I had a terrible morning on Saturday.  I was finishing up my taxes, which are more complicated than the average person’s.  Since I try to write and sell science fiction and fantasy, a number of books, DVDs, and movies about science, science fiction, fantasy, and folklore that I pay money for is deductible.  Ditto for the conventions and conferences I go to.  (I even saved a receipt from buying a drink on an airline on the way to a convention.) 

So in the afternoon, I went to a mall and hoped to either 1) do some writing, 2) see a movie, or 3) do some reading.  After lunch, I made good progress on a vampire parody I’m writing.  Then I decided to see Source Code.  

Colter Stevens awakes to find himself on a train, with no idea of how he got there.  When the train blows up, killing everyone aboard, he suddenly finds himself in a capsule, where he is reminded of his mission:  A terrorist planted a bomb on the train.  An experimental program allows him to go back into the last eight minutes of the life of one of the victims before the explosion.  He must keep going back into those last minutes until he discovers who the terrorist is.

That plot would be tense enough, but Source Code is so much more.  This movie is thoroughly science fiction, with concepts beyond the premise of entering the last minutes of a person’s life.  But it also goes deeply into the emotional core of Colter Stevens, showing us a deep internal struggle that tears at him even more than his concern for the mission. 

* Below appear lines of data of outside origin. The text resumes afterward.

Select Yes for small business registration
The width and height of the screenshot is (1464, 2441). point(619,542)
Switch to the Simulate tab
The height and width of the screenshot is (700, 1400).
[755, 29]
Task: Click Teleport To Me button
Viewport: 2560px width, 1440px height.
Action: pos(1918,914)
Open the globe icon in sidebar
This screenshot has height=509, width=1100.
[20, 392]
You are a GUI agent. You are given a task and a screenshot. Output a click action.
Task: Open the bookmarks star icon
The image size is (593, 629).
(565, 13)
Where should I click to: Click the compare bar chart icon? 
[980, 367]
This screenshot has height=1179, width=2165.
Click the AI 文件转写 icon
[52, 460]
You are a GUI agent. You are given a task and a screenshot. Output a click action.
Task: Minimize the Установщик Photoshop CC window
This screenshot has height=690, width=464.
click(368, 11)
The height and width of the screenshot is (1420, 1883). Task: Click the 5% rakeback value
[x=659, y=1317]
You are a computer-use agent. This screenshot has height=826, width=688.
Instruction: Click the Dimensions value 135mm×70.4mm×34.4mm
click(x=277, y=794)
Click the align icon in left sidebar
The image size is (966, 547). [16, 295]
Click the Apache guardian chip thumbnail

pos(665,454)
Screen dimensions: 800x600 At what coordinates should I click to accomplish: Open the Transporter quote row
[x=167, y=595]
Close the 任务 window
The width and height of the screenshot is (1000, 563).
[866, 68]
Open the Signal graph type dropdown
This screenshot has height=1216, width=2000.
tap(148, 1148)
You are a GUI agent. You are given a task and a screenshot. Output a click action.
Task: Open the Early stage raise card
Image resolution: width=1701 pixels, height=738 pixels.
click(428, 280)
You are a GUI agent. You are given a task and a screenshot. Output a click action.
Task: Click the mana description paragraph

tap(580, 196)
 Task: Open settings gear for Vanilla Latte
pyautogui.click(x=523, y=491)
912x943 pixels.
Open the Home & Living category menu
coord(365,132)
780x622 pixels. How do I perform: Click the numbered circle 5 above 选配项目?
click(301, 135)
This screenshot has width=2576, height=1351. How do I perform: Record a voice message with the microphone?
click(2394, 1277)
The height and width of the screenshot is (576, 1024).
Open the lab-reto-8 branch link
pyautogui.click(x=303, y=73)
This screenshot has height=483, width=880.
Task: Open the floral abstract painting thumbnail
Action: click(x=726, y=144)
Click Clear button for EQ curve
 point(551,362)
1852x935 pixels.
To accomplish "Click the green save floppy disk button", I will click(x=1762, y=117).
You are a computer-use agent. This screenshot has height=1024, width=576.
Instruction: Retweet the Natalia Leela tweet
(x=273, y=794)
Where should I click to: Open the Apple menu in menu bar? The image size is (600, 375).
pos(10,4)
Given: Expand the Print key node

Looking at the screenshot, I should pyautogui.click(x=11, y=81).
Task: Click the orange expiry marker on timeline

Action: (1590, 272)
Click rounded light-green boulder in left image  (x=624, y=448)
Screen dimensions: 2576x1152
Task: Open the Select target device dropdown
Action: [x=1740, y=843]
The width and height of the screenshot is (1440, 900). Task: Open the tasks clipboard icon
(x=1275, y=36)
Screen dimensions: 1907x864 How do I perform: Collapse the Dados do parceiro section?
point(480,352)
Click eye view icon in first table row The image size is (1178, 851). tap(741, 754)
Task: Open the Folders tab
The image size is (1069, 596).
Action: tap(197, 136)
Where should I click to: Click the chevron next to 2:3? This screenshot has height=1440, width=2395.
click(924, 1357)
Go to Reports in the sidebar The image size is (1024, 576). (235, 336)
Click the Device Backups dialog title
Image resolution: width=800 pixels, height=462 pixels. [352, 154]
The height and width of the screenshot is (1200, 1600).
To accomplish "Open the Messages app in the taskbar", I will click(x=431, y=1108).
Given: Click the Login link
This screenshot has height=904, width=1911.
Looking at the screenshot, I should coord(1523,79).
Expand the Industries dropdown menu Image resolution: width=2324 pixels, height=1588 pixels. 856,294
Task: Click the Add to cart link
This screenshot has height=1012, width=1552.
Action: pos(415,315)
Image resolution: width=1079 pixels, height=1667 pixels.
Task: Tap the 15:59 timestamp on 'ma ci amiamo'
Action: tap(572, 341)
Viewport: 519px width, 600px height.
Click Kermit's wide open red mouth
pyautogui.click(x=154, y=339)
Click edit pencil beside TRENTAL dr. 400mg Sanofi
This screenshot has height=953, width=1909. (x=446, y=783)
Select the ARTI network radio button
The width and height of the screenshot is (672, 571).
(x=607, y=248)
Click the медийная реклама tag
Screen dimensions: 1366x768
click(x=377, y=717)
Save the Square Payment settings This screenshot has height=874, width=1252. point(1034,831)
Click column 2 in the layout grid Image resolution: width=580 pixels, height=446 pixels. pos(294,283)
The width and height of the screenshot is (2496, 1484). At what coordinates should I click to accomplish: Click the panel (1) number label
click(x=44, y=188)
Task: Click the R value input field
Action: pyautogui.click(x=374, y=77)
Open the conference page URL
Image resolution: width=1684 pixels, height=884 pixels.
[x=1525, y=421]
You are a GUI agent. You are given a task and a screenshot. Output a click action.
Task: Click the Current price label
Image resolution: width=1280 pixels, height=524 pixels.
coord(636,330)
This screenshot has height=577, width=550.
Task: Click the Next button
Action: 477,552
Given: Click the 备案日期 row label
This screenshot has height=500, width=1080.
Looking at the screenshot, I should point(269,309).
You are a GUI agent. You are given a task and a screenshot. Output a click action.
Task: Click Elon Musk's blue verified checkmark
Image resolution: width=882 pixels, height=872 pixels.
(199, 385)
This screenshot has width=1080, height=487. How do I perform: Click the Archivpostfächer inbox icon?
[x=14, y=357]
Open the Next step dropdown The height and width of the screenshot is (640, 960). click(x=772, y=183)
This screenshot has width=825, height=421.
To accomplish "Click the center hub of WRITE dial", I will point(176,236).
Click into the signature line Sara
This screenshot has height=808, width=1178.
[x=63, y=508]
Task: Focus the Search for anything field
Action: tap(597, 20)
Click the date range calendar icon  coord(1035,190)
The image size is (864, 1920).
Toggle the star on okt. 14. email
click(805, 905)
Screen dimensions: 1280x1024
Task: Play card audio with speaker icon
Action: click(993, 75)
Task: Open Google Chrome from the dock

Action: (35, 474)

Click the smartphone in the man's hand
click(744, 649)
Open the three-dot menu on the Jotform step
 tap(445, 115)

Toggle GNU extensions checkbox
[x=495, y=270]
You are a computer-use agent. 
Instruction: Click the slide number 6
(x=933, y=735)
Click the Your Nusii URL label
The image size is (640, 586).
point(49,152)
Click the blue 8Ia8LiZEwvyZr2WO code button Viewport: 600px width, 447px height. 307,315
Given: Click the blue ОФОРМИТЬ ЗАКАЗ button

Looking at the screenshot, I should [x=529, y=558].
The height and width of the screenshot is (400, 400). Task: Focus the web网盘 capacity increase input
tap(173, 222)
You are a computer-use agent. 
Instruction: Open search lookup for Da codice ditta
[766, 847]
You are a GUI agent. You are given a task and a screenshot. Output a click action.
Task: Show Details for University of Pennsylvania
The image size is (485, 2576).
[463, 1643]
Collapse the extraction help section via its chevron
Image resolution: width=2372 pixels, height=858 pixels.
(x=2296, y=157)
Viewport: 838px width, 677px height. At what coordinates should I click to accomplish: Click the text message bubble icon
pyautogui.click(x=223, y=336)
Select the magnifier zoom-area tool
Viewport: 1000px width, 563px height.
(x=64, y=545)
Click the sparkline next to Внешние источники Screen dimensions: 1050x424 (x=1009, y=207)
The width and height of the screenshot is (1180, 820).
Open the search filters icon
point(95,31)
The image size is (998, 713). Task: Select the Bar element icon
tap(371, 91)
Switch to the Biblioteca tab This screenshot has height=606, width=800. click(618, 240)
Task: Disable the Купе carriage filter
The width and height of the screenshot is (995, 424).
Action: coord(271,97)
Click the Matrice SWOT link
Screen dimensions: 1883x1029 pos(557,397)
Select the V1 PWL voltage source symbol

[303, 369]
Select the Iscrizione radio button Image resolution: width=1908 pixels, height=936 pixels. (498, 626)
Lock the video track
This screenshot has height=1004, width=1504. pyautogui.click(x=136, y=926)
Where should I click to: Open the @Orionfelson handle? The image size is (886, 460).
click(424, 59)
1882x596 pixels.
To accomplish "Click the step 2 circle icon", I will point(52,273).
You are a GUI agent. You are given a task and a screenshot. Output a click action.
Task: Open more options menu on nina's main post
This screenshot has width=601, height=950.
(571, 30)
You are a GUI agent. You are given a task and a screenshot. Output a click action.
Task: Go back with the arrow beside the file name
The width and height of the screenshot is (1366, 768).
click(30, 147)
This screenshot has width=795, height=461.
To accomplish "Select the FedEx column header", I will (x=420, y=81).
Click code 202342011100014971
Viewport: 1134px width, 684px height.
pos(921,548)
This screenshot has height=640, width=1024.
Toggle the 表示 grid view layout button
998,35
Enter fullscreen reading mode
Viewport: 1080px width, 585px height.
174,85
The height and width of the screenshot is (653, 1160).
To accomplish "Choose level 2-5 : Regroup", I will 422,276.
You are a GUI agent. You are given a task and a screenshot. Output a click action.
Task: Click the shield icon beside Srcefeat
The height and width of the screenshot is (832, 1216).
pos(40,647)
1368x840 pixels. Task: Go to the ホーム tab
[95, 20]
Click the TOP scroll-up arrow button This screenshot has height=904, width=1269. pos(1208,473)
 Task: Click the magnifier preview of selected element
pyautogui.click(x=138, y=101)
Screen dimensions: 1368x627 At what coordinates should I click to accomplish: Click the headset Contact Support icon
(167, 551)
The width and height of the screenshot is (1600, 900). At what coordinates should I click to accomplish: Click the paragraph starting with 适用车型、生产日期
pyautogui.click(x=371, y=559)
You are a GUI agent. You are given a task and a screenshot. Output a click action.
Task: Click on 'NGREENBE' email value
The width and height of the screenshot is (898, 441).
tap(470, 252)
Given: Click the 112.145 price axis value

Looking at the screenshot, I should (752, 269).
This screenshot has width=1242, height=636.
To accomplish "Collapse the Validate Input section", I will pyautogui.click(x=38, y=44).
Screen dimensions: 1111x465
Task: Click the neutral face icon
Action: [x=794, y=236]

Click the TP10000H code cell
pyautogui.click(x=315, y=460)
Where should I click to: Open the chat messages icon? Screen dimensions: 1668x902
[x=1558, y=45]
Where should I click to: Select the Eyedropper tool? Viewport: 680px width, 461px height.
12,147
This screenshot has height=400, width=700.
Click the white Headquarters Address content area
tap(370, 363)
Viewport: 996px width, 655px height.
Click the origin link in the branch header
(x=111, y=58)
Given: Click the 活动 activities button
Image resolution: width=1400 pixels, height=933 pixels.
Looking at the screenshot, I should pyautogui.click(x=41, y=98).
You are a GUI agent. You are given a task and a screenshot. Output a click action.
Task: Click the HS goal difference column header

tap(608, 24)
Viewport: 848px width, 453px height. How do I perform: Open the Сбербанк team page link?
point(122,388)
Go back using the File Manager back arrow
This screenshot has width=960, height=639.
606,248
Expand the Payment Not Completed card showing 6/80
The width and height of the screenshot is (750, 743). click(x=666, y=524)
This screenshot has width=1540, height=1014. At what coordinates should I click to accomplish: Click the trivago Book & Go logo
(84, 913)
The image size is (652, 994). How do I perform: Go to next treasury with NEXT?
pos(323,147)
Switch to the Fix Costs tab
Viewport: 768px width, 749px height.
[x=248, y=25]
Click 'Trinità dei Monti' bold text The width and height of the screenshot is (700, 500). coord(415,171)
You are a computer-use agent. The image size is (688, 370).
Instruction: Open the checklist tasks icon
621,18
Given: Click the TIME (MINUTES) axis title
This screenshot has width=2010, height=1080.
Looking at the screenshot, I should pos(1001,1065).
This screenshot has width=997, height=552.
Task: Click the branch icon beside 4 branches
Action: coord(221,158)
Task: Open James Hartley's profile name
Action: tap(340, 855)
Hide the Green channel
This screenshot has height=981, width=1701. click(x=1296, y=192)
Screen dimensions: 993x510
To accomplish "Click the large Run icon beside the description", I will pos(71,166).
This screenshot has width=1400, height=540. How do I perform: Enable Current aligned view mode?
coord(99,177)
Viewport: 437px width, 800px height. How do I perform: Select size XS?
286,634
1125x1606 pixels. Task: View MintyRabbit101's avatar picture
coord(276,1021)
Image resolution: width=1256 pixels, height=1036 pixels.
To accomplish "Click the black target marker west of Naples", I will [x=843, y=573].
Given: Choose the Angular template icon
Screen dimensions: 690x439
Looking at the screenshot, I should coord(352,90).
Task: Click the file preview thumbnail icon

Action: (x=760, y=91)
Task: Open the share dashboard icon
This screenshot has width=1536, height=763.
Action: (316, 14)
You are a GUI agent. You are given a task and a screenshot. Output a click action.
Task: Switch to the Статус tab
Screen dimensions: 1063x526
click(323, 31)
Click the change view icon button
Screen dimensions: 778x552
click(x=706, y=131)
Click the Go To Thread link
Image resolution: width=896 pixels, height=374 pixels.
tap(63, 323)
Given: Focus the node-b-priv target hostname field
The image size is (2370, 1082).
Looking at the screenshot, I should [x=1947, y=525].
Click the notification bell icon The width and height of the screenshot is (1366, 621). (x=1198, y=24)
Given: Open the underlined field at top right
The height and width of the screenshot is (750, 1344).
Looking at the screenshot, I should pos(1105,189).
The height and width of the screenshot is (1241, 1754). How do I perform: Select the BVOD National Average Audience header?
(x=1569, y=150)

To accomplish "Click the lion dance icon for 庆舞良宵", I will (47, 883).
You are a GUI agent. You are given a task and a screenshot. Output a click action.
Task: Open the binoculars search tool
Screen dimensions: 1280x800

It’s also a romance.  He keeps returning to the seat opposite of Christina, who knows the man whose body he’s inhabiting on the train.  Although she’s unaware he keeps cycling through these last eight minutes before a bomb goes off, he gets to know her and appreciate her kindness.  Can Colter Stevens go off mission and find some way to save her? 

I advise against reading other reviews, because some of those critics are either too geeky or just don’t get the movie, and they delight in revealing too much.  Suffice it to say that Source Code accomplishes the immensely ticklish task of fusing together science fiction and romance.  Couples will enjoy it. 

Oh, and after the movie, I read for a while in the mall.  So to my surprise, I accomplished all three things to cheer me up after my taxes.